When we first had Sarah almost 7 years ago, I remember thinking that I’d never be a “normal” person again. In that winter of 2006, “normal” to me meant a person who didn’t have a leech-like being attached to their breast 24 hours a day. It meant that I wouldn’t need a 3-page flow chart of procedures and decision trees if I wanted to schedule a dentist appointment or a haircut. It meant that I wouldn’t have to plan my day in 2.5 hour increments based on the napping and feeding habits of my young one. Deep in the trenches of new mommy-hood, I couldn’t see beyond what I was experiencing in those first few weeks. I imagined myself toothless, with gray wiry hair down to my ankles, hobbling along with an 18-year old Sarah suckling my desiccated bosom.

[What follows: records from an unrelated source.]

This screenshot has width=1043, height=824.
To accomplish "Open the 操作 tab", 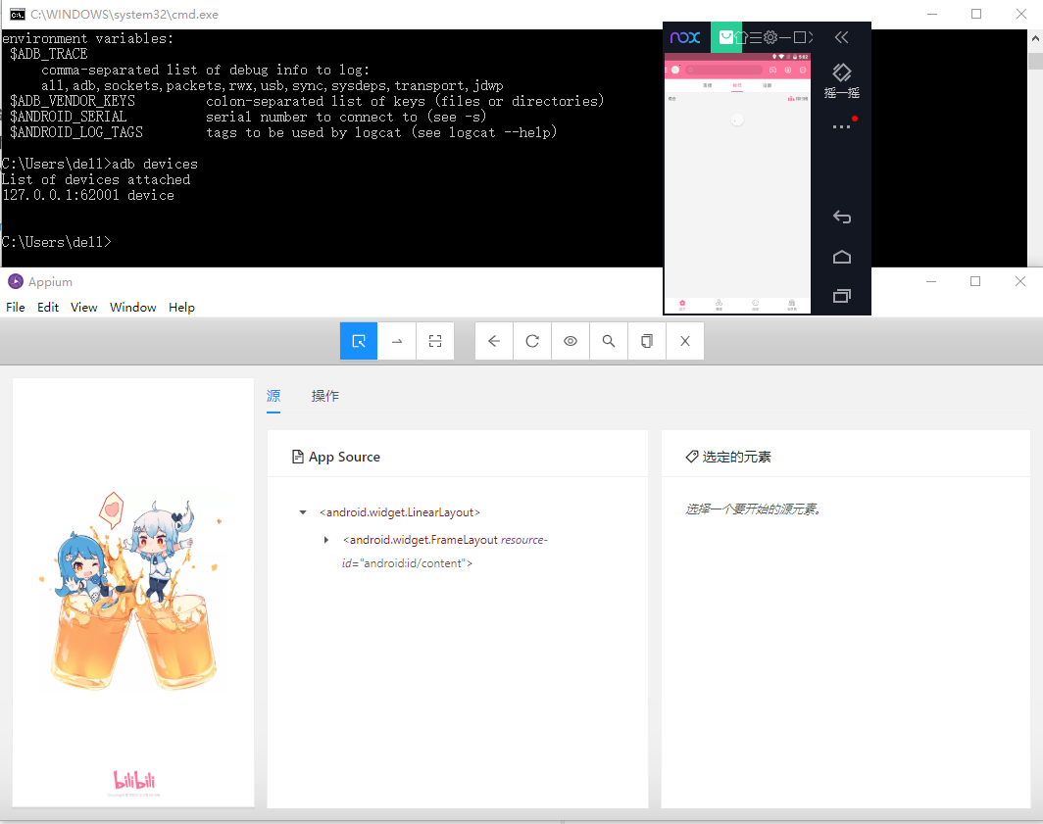I will [x=325, y=396].
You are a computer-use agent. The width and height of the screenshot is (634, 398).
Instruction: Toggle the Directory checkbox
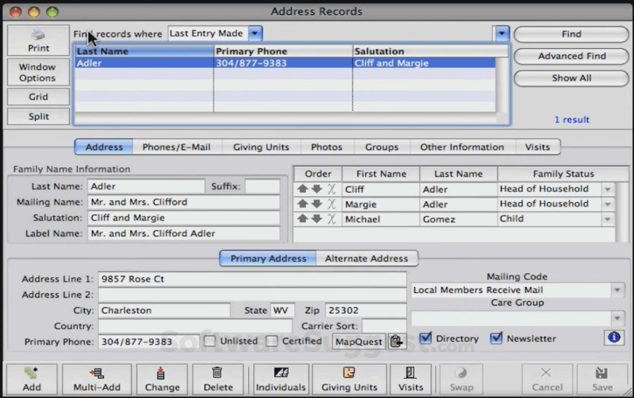click(425, 338)
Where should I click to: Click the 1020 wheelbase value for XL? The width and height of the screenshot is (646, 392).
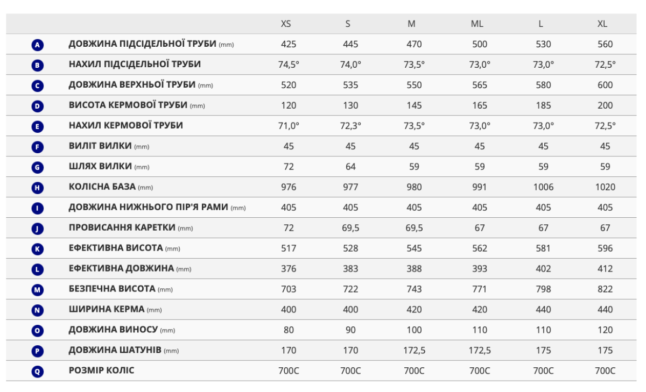(605, 187)
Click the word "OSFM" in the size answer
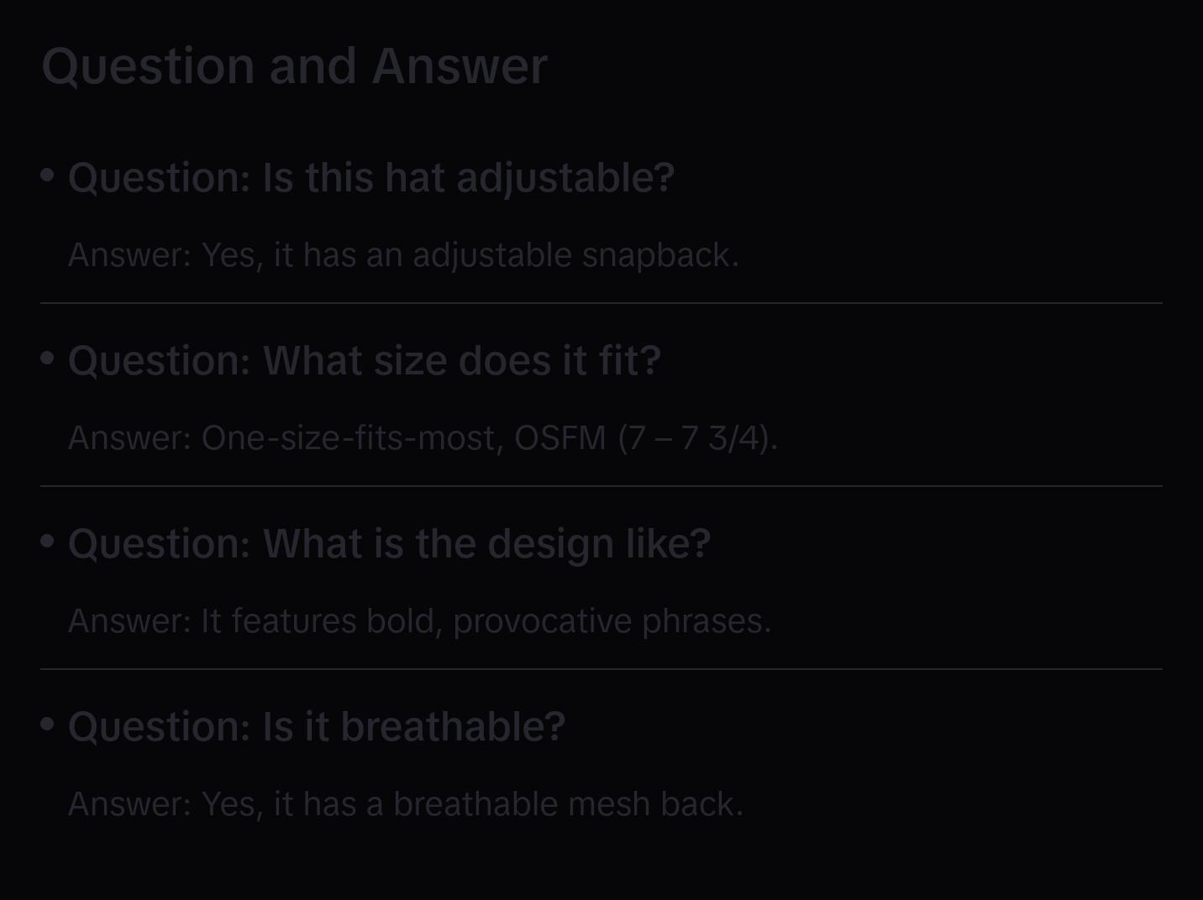The width and height of the screenshot is (1203, 900). pyautogui.click(x=559, y=438)
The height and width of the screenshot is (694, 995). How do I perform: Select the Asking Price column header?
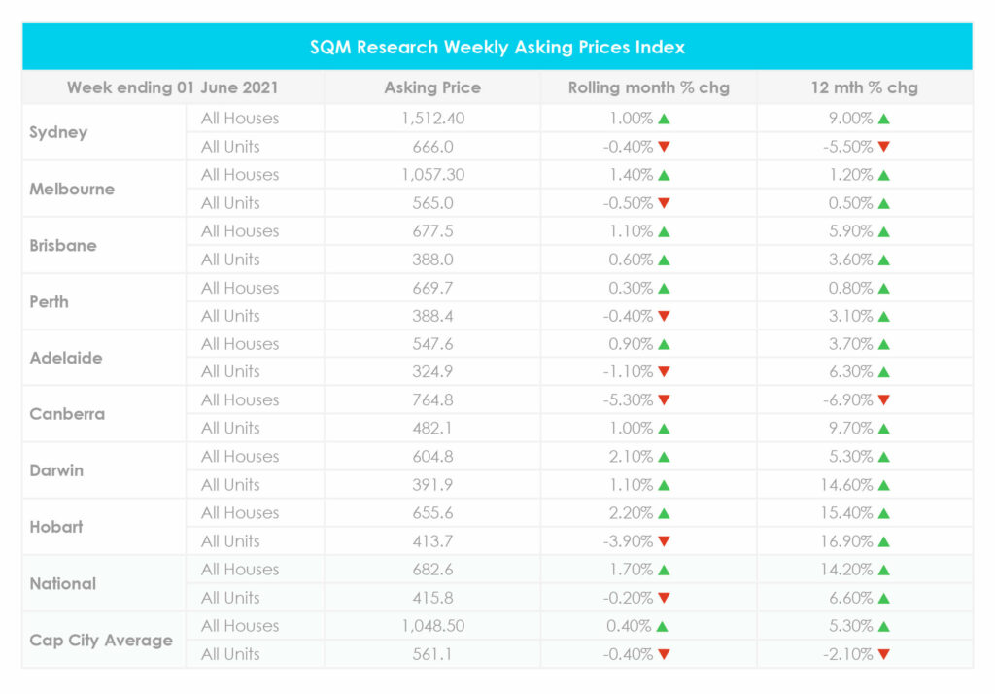point(432,87)
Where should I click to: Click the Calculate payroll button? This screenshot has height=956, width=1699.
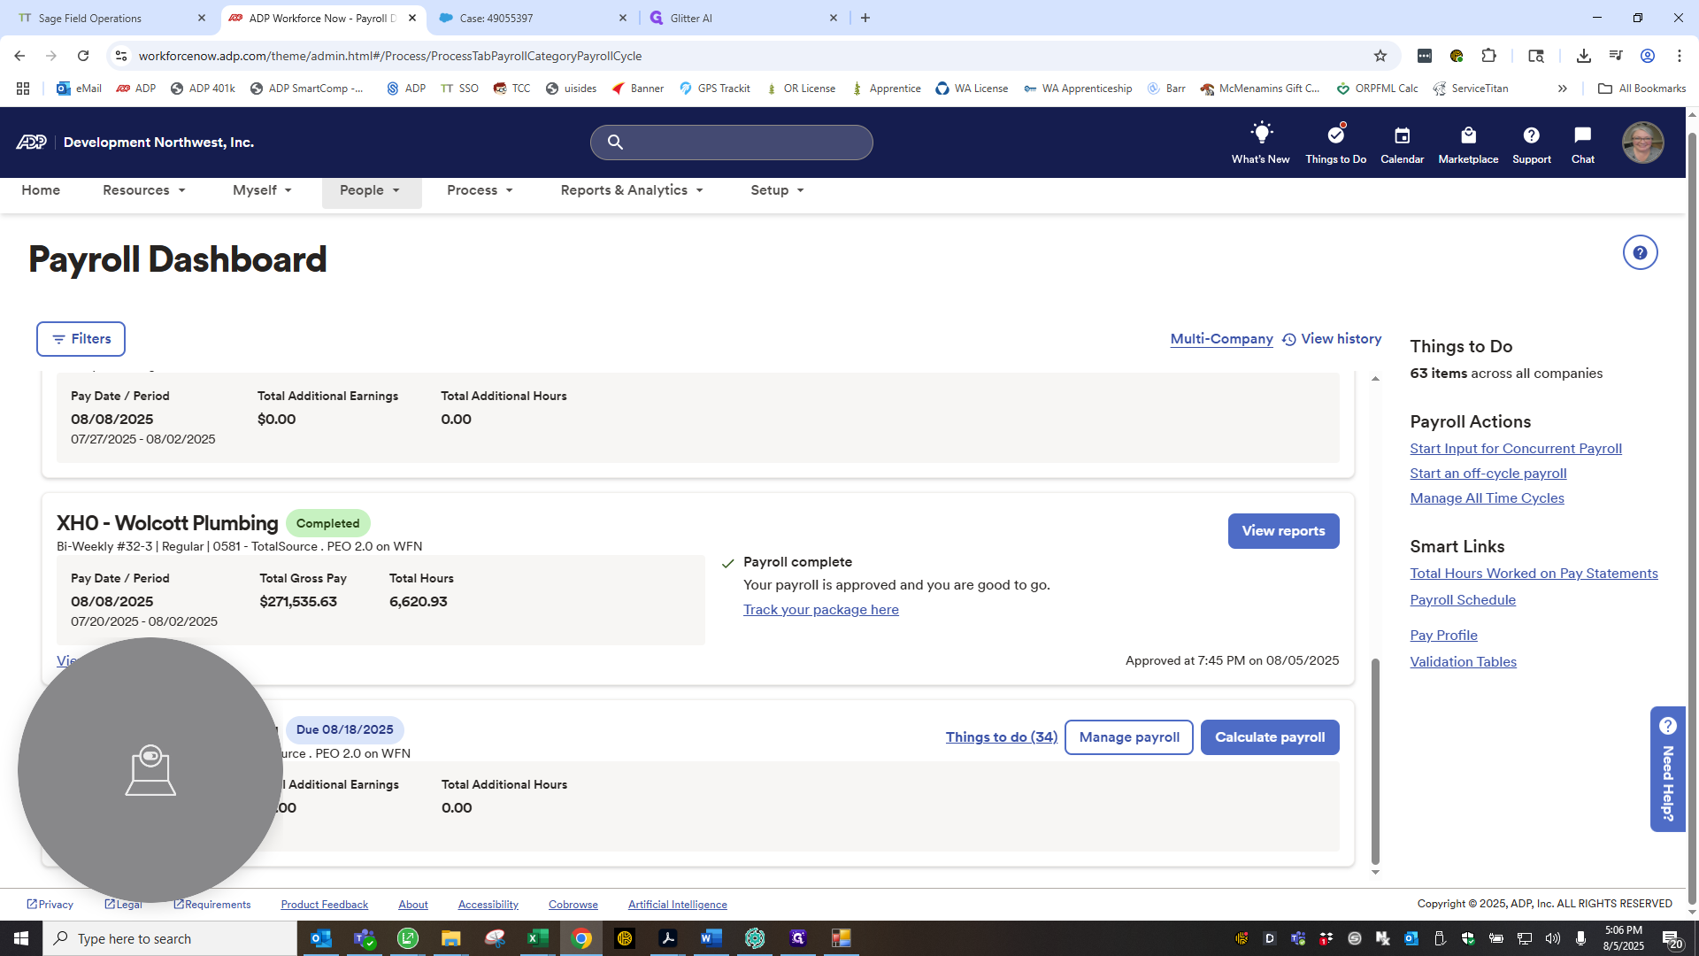click(x=1270, y=737)
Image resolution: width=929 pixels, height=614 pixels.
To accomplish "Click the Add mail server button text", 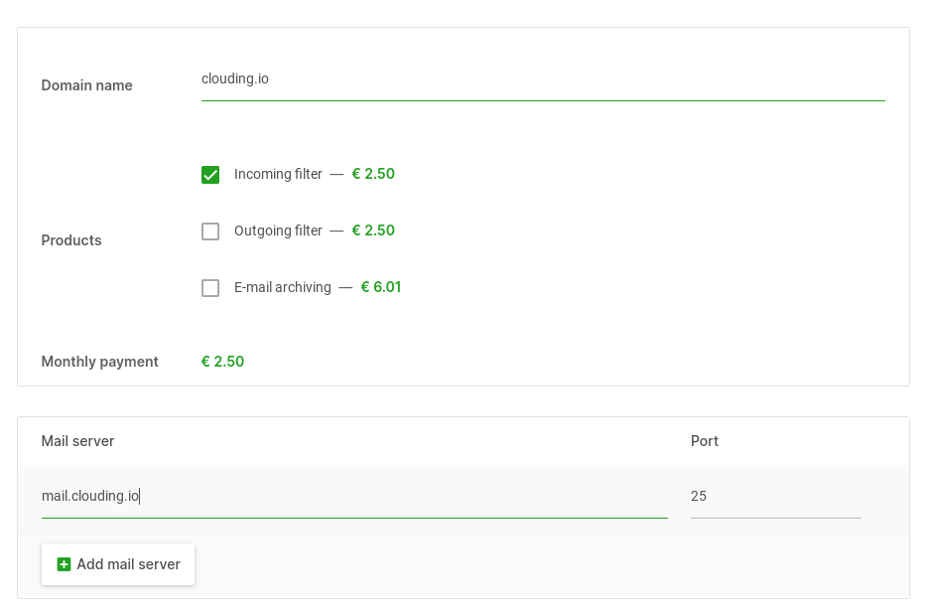I will coord(129,564).
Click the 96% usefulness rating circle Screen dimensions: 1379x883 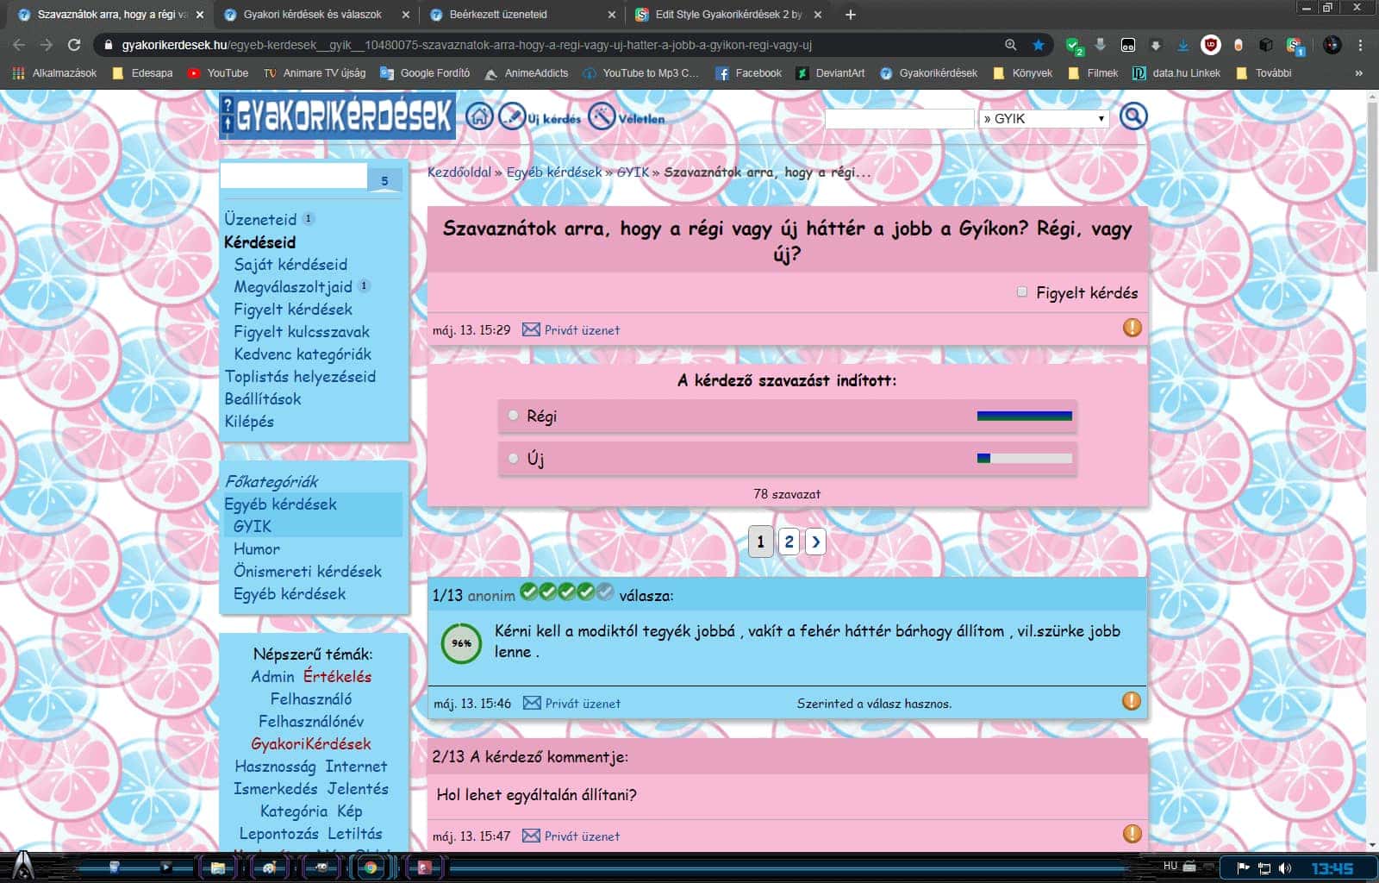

Fortunately, these fears did not come to pass. Sarah did eventually detach herself from my mammary glands and I found that with time, I only need a 1/2 page flowchart to schedule my routine maintenance appointments. I never became the completely “normal” person that I had been prior to Sarah’s birth though. How could I be? I had acquired an almost Rain Man-like knowledge of all public restrooms within a 200 foot radius of whatever my location. I ravenously devoured the discarded scraps from Sarah’s meals for my own lunch like a homeless person rummaging through a dumpster of unwanted food. By the time Sarah was 3, I experienced glimmers of normalcy: driving in the car by myself, enjoying a multi-course meal with her in a public setting, not automatically developing an exit strategy everywhere we went. Then I got pregnant and we had Katie. Katie was born shortly before Sarah turned 4 and I started all over again with the constant feedings, the barrage of diapers, the torture of sleep training. Normalcy eluded my grasp once again.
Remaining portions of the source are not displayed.